Work order -> Could the records be returned exactly, with the pictures left out?

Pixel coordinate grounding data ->
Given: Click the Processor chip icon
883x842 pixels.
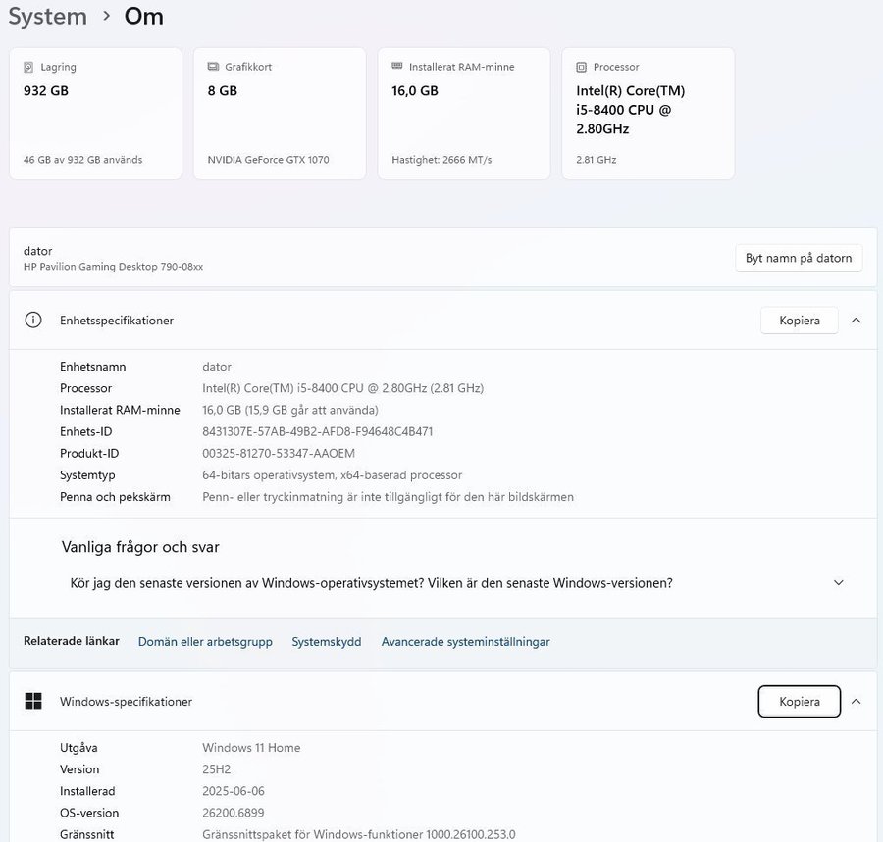Looking at the screenshot, I should (581, 67).
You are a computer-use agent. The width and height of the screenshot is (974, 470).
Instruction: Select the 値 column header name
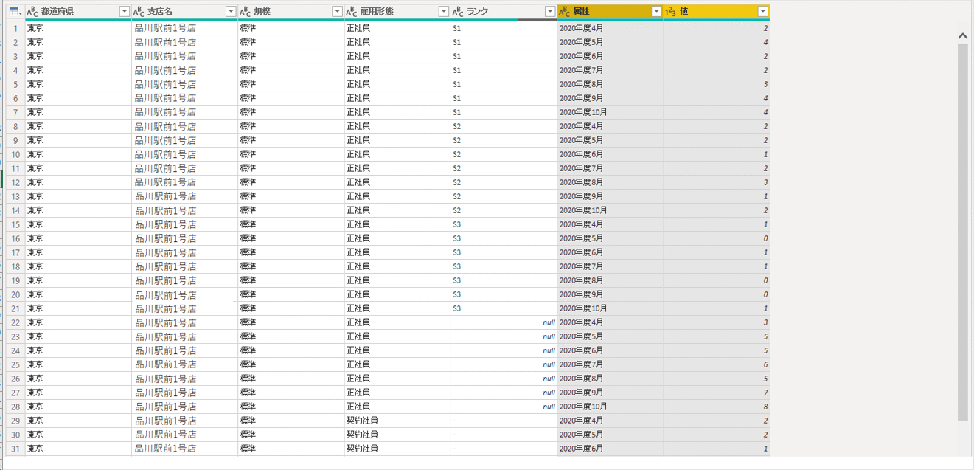click(684, 12)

Response to the task ->
Given: Click the Processor chip icon
883x842 pixels.
Looking at the screenshot, I should (581, 67).
You are a computer-use agent. The width and height of the screenshot is (974, 470).
Instruction: Select the 値 column header name
click(684, 12)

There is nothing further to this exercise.